TASK DESCRIPTION.
Transcribe, word for word and without additions, each line below from the one containing "1280x880 pixels. Task: Open" through the one containing "Open Paul Flynn's profile avatar", both ends included.

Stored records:
========

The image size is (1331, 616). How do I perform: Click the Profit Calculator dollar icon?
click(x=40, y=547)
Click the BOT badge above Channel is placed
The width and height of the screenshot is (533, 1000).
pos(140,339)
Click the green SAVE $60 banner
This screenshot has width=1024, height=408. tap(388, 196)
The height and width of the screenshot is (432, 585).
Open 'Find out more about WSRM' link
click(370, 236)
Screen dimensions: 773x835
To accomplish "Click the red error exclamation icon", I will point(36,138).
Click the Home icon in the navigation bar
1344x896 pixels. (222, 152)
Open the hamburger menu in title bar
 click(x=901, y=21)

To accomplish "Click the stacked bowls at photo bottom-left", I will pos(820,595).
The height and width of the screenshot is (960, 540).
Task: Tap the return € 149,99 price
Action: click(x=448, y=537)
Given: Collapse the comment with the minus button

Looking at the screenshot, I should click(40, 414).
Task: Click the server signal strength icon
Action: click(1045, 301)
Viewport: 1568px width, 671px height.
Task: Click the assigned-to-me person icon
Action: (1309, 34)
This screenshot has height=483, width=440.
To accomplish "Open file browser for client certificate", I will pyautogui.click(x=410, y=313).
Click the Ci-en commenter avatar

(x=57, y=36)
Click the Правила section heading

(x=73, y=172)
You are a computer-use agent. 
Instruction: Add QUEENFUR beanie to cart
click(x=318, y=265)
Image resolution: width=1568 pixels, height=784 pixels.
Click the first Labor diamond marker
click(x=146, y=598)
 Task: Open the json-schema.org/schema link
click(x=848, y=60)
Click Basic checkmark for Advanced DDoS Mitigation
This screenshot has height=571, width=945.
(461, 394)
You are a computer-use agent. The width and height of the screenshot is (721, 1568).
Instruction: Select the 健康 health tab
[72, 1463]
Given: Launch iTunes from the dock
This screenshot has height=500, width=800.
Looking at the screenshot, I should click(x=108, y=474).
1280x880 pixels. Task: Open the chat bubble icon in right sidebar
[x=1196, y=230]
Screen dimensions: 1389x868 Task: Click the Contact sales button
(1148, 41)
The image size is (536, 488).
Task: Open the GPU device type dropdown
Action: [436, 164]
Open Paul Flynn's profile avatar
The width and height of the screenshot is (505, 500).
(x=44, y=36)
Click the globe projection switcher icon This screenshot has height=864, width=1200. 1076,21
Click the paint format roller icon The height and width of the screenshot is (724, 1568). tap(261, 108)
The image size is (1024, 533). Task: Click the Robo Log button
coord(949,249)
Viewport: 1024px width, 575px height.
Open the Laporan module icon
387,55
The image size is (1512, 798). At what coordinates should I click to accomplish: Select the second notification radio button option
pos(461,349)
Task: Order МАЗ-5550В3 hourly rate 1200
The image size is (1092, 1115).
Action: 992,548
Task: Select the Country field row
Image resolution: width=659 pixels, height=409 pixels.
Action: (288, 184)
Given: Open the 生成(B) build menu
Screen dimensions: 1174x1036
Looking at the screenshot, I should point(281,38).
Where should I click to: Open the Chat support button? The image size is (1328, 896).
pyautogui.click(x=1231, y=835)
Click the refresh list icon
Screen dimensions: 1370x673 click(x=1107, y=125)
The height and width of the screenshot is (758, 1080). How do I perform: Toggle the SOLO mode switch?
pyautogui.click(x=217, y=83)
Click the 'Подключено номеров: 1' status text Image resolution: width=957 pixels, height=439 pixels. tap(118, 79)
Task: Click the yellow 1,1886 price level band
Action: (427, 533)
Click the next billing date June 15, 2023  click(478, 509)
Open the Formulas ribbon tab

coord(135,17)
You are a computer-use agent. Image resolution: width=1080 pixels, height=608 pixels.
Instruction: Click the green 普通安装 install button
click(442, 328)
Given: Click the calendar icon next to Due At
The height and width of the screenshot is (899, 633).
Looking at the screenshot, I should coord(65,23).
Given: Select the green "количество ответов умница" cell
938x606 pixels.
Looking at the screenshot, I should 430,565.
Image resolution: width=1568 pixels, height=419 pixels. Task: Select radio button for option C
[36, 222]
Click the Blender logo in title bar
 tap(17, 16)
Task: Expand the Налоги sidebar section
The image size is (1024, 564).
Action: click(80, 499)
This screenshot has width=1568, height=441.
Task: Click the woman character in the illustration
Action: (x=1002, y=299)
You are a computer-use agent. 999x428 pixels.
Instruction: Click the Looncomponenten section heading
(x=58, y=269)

========

WRITTEN RESPONSE.
1280x880 pixels. Task: Open the chat bubble icon in right sidebar
[x=1196, y=230]
Screen dimensions: 1389x868 Task: Click the Contact sales button
(1148, 41)
The image size is (536, 488).
Task: Open the GPU device type dropdown
Action: [436, 164]
Open Paul Flynn's profile avatar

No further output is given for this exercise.